Saturday 4 April 2020

Isolation and melancholia....


As a continuation of presenting some older books I thought I must choose Mharbna, which I showed several years ago at Oxford Fine Press Fair in 2013; I made 7 I think and I thought I had sold them all there, but I found one recently that I hadn't finished binding - I think I ran out of the exact leather I wanted for the spine ( but have since found something similar), and also because it was in my mind to try and sell one to an Irish institution but then I forgot all about it... so I still have one to sell.

Mharbna means elegy and I made it after a dear friend died aged 96; she was my neighbour and confidante and we had long conspired to keep her in her in her own home, as she so much wanted, despite her increasing blindness and frailness - she promised me she would always go up and down (4 flights of) stairs on her bottom, and we had long near daily sessions discussing art and poetry, including Seamus Heaney,
and after her death I found some lovely old Irish maps , including of Donegal...

In spite of the inevitability of her death I was completely devastated; and so when I was told of a call for an artist in residence to work and do a bit of teaching in the furthest NW corner of Donegal, I applied and was accepted and set off with a car full of drawing and printmaking equipment to the remote house up a mountain they gave me in the foothills of Eiragal, the crystal mountain.
I needed to cure deep grief and loneliness with isolation .
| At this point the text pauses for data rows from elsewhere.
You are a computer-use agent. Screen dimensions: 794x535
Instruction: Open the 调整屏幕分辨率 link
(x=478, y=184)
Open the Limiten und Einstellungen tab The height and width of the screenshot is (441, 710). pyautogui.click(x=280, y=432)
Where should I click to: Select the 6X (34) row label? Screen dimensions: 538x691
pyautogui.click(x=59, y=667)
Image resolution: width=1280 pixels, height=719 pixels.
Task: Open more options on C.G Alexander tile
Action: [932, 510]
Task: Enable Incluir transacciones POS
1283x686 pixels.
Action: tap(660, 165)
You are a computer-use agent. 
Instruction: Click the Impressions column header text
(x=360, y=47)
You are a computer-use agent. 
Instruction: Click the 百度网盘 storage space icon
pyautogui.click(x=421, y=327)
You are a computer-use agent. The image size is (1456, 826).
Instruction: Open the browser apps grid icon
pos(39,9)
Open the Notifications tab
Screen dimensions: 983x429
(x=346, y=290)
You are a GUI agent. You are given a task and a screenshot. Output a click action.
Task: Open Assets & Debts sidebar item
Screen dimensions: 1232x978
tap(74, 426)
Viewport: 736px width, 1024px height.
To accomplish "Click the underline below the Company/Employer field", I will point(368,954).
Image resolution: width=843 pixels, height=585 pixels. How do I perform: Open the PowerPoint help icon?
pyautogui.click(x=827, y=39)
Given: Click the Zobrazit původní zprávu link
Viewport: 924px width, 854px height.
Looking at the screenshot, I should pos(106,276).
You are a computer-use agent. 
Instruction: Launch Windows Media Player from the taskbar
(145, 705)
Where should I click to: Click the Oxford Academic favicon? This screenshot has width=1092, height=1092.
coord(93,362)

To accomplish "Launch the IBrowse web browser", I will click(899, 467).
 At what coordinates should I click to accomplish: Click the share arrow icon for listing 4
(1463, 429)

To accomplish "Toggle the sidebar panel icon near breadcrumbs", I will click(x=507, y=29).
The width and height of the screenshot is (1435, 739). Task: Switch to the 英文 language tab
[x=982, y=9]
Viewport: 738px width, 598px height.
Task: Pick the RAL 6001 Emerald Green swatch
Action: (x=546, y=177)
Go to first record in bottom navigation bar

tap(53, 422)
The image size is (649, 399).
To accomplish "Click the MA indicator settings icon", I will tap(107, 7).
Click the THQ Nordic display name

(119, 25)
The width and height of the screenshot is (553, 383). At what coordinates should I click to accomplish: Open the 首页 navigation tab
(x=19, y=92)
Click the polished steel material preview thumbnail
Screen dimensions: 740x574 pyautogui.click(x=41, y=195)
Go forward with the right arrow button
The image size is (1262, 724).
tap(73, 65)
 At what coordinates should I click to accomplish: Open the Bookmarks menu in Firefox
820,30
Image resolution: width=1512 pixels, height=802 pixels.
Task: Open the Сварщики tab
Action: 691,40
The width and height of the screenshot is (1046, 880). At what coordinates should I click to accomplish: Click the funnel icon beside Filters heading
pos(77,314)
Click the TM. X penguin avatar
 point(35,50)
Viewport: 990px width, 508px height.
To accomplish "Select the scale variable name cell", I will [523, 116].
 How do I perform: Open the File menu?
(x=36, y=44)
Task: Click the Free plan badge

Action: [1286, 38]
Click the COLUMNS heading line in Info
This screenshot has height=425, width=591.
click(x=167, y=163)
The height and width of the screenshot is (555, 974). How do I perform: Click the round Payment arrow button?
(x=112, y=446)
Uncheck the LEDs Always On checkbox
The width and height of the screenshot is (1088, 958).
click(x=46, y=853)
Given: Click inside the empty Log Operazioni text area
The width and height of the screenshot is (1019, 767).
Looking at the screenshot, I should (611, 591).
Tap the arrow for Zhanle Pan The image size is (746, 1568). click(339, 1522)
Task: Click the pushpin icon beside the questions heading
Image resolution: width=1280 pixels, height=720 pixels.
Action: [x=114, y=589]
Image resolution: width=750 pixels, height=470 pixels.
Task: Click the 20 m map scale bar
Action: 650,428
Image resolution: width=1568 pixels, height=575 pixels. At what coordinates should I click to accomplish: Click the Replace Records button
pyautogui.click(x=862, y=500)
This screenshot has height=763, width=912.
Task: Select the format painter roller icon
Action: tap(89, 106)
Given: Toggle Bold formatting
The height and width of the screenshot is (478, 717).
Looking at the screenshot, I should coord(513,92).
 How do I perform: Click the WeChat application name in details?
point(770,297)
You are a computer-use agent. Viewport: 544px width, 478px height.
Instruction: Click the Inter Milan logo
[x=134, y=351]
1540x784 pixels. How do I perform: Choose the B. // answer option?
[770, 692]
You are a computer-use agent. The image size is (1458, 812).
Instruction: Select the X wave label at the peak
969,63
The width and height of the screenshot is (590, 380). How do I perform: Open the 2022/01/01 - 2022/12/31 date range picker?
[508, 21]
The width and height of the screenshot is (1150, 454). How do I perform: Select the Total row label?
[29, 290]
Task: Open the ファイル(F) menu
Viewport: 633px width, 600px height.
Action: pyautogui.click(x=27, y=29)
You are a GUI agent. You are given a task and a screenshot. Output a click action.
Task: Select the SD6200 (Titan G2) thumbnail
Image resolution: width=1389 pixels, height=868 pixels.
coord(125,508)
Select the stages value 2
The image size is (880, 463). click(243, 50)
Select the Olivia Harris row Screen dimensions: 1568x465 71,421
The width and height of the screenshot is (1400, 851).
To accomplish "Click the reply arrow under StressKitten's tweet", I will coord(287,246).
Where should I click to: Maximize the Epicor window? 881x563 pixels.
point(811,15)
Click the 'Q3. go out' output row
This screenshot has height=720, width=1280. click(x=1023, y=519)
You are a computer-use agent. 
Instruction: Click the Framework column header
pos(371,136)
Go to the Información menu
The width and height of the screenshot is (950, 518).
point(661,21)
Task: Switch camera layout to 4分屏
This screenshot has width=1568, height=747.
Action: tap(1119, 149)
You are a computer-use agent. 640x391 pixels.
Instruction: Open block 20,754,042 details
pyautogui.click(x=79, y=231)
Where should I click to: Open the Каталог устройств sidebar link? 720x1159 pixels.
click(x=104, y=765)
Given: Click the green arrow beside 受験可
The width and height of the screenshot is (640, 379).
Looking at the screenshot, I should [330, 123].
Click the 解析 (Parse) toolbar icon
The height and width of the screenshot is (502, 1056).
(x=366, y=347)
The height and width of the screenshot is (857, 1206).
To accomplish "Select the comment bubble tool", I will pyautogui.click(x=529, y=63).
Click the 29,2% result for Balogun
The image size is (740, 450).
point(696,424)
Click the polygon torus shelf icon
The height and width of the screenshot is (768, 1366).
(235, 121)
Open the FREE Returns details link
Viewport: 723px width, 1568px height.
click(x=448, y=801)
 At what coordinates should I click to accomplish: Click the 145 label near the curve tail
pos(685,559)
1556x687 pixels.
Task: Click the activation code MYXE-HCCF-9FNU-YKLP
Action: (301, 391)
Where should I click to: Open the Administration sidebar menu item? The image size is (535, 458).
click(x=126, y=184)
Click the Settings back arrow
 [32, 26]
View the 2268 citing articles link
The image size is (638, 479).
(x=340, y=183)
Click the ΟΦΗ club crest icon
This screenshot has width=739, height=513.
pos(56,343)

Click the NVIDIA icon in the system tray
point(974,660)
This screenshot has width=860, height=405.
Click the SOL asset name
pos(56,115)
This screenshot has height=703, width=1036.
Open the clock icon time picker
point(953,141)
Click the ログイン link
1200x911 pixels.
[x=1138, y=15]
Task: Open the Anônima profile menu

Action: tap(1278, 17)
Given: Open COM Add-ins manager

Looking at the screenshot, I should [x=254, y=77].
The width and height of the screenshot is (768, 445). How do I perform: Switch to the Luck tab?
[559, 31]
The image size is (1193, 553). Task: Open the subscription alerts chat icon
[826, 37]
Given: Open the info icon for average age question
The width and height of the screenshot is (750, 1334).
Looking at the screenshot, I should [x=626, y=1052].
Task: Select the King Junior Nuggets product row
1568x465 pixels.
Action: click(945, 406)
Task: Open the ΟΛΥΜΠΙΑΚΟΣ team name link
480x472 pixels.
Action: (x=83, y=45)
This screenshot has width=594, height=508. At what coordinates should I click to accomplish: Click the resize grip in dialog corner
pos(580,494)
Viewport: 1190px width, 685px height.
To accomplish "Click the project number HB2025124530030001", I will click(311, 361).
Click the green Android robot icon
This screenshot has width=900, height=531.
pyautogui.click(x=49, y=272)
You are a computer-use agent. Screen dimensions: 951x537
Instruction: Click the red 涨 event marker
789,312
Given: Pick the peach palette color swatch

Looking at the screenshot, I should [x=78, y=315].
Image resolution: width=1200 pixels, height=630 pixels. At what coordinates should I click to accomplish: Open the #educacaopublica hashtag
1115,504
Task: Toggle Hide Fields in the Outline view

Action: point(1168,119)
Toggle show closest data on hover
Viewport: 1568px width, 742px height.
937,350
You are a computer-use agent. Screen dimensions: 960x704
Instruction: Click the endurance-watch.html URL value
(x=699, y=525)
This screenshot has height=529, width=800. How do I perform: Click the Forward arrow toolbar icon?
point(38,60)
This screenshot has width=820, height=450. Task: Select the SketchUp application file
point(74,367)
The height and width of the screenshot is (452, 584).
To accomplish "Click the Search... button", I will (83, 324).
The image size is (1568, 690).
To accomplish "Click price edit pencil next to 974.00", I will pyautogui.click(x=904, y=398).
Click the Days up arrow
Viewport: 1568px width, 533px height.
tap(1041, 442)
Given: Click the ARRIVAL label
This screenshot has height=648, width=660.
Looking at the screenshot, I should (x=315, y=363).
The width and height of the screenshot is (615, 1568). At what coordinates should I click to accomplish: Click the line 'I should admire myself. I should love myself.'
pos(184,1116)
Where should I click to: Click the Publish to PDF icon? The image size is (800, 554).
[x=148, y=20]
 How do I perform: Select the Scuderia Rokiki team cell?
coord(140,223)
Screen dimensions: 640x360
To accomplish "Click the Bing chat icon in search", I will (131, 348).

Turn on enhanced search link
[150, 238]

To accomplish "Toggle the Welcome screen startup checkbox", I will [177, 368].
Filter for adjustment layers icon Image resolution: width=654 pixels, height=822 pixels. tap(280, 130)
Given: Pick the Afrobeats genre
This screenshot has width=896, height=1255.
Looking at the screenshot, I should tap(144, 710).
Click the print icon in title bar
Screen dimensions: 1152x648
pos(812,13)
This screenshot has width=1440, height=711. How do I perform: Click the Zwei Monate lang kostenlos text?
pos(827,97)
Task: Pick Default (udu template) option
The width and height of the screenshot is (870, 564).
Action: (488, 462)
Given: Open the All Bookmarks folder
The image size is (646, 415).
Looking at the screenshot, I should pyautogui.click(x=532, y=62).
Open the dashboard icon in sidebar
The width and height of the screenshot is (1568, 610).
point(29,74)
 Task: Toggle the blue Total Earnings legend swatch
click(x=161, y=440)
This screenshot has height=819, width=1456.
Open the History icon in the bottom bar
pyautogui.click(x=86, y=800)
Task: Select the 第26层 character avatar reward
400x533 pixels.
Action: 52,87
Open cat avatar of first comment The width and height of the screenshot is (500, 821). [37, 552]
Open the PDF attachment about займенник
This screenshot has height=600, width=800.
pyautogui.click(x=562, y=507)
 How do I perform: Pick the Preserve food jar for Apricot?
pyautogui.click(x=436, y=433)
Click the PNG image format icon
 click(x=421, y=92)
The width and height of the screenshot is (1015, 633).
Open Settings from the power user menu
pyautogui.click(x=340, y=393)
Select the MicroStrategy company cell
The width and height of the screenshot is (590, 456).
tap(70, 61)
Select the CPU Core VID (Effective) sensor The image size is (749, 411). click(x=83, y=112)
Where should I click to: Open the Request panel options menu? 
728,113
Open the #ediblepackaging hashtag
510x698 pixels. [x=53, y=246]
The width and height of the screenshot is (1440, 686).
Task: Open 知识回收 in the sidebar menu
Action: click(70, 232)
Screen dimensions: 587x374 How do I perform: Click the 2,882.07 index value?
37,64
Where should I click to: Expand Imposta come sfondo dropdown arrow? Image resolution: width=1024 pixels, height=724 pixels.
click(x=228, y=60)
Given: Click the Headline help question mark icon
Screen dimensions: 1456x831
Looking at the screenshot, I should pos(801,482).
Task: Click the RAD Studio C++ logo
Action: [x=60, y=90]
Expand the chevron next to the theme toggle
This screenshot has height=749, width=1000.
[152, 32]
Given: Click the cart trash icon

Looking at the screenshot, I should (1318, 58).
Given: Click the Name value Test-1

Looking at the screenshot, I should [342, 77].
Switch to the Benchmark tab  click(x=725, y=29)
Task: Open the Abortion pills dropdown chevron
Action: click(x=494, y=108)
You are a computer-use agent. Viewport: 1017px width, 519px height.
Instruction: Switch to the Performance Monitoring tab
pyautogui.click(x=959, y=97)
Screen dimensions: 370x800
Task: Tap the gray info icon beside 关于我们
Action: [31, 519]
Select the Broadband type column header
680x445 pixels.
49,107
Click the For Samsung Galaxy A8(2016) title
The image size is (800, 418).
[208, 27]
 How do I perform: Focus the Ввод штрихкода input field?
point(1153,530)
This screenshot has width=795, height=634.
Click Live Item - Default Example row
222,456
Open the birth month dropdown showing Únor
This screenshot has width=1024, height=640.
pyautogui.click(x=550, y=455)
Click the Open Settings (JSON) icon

This was the view from the front door.




I gave myself a quest to provide structure, to search for the place where a bog body, a medieval woman as it happened, was dug out of the peat; I called in at the National Museum in Dublin on the way to see her and her shawl, perfectly preserved.....
In a strange state of mind I wrote a daily journal almost in a trance - and used it for my text in the book, handwritten in each of the 7 books, which I had never attempted before...
it all too quite a long time to complete when I got back after quite a few weeks away, I needed a lot of time to process the experience and be able to deal with it; and my narrative was mixed up with the natural melancholia of the area, raw-ly beautiful and full of wildlife - otters in the stream, hares, birds, pools of frog spawn; ever present shaking and wobbling bog which sucked you down if you stood still too long; an old abandoned railway line stretching across an empty landscape, the porridge road, and near the house what was once the highest railway station in the British Isles, Caisal na cGorr....see images below


the old station.....and below the stream by the old line where we saw otters playing



here are some more images:


a letter to my friend begins the book...


I  found old railway sleepers which became my wolves:
below left are the stones where St Columkille once lay and were suppose to cure homesickness...tho I wasn't homesick at all, (altho I think P, who came with me for moral support, was ready to come home by the end)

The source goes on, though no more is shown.